Supplied passage
NAME
mlock,
munlock —
lock
(unlock) physical pages in memory
LIBRARY
Standard C Library (libc, -lc)
SYNOPSIS
#include <sys/mman.h>
int
mlock(
void
*addr,
size_t len);
int
munlock(
void
*addr,
size_t len);
DESCRIPTION
The
mlock system call locks into memory the physical pages
associated with the virtual address range starting at
addr for
len bytes. The
munlock call unlocks pages previously locked by one or more
mlock calls. The entire range of memory must be allocated.
After an
mlock call, the indicated pages will cause neither a
non-resident page nor address-translation fault until they are unlocked. They
may still cause protection-violation faults or TLB-miss faults on
architectures with software-managed TLBs. The physical pages remain in memory
until all locked mappings for the pages are removed. Multiple processes may
have the same physical pages locked via their own virtual address mappings. A
single process may likewise have pages multiply-locked via different virtual
mappings of the same pages or via nested
mlock calls on the
same address range. Unlocking is performed explicitly by
munlock or implicitly by a call to
munmap
which deallocates the unmapped address range. Locked mappings are not
inherited by the child process after a
fork(2).

Entries supplied
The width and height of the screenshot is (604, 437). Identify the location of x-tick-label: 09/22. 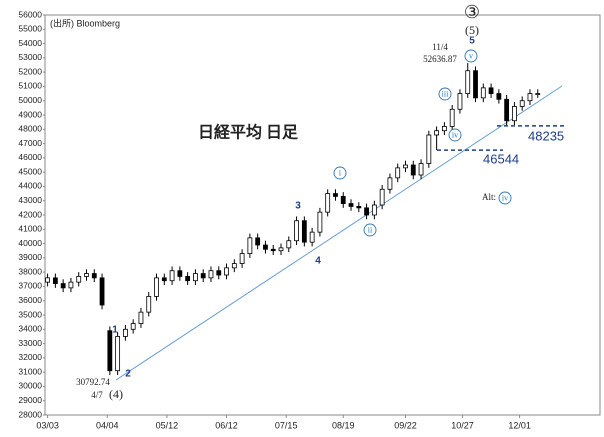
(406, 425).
* * *
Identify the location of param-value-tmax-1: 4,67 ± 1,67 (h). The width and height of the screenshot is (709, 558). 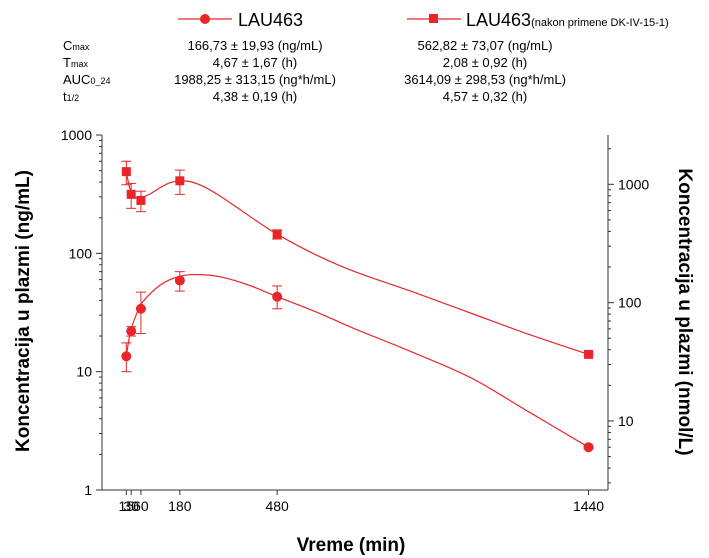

Exercise instructions
1. Answer these questions from the mlock manual page:
(a) Which header file does the synopsis include?
(b) Apart from munlock, which call unlocks pages implicitly?
(c) Does a child process inherit locked mappings after fork(2)?
2. Write the next part of the mlock manual page, starting after its last sentence and keeping its style.

Expected responses
1.
(a) <sys/mman.h>
(b) munmap, which deallocates the unmapped address range.
(c) No.

2.
Since physical memory is a potentially scarce resource, processes are limited in
how much they can lock down. A single process can
mlock the
minimum of a system-wide ``wired pages'' limit and the per-process
RLIMIT_MEMLOCK
resource limit.
Portable code should ensure that the
addr and
len parameters are aligned to a multiple of the page
size, even though the
NetBSD implementation will round
as necessary.
RETURN VALUES
A return value of 0 indicates that the call succeeded and all pages in the range
have either been locked or unlocked. A return value of -1 indicates an error
occurred and the locked status of all pages in the range remains unchanged. In
this case, the global location
errno is set to indicate
the error.
ERRORS
mlock() will fail if:
-
-
- [
EAGAIN
]
- Locking the indicated range would exceed either the system
or per-process limit for locked memory.
-
-
- [
EINVAL
]
- The address or length given is not page aligned and the
implementation does not round.
-
-
- [
ENOMEM
]
- Some portion of the indicated address range is not
allocated. There was an error faulting/mapping a page.
-
-
- [
EPERM
]
- mlock() was called by non-root on an
architecture where locked page accounting is not implemented.
munlock() will fail if:
-
-
- [
EINVAL
]
- The address or length given is not page aligned and the
implementation does not round.
-
-
- [
ENOMEM
]
- Some portion of the indicated address range is not
allocated. Some portion of the indicated address range is not locked.
SEE ALSO
fork(2),
mincore(2),
mmap(2),
munmap(2),
setrlimit(2),
getpagesize(3)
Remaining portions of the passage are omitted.